Soportar la jornada de trabajo en nuestro último día fue muy difícil. Teníamos ojeras, caras largas y unas ganas de llorar que nos volvieron mudos. Nos pasamos el tiempo intercambiando miradas, firmes como soldados en nuestros puestos, atentos a los pasos que se acercaban, y por desgracia seguían de largo enviándonos un mudo mensaje desolador: Hoy también olvídense de la propina.

Por ser domingo el teléfono sonó un poco menos. Los acreedores estaban tan cansados de exigir inútilmente su dinero como nosotros de esperar un milagro. Mirábamos el reloj, temerosos de la hora final y las despedidas que se acercaban.
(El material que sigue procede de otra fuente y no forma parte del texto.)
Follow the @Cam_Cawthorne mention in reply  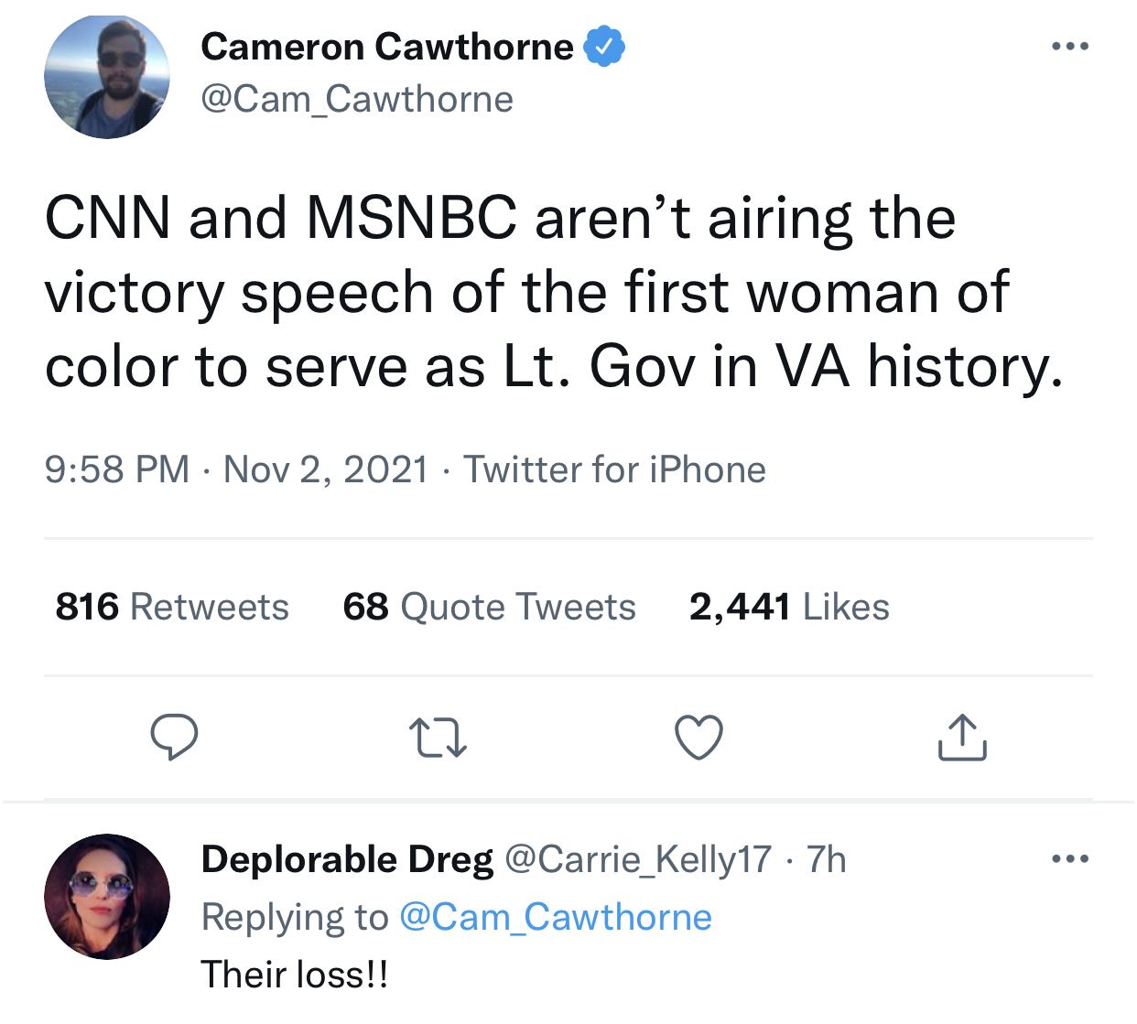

De pronto escuchamos a don Virgilio: Junten las mesas en el centro. Habrá cena. Nuestra expresión de asombro rompió su parquedad: Aunque sea por última vez, ustedes y yo vamos a pasarla bien. Así fue. La reunión se prolongó desde las diez de la noche hasta las dos de la mañana. En todas esas horas nos contamos nuestras experiencias en El Oasis, nuestras épocas de auge, nuestras dificultades. El capítulo de los bigotes, las trenzas y las botargas fue motivo de bromas. Bebimos por todo aquello, nos abrazamos, lloramos de cara a un futuro incierto y terrible que nadie mencionó.

Don Virgilio nos propuso un brindis final. Al despedirse se mostró optimista y aseguró que estaría en contacto con nosotros por si lograba salvar aquello. Aplaudimos a sabiendas de que no ocurrirá así. Pronto El Oasis será uno más de los lugares desolados y muertos en el laberinto de calles de la vieja ciudad.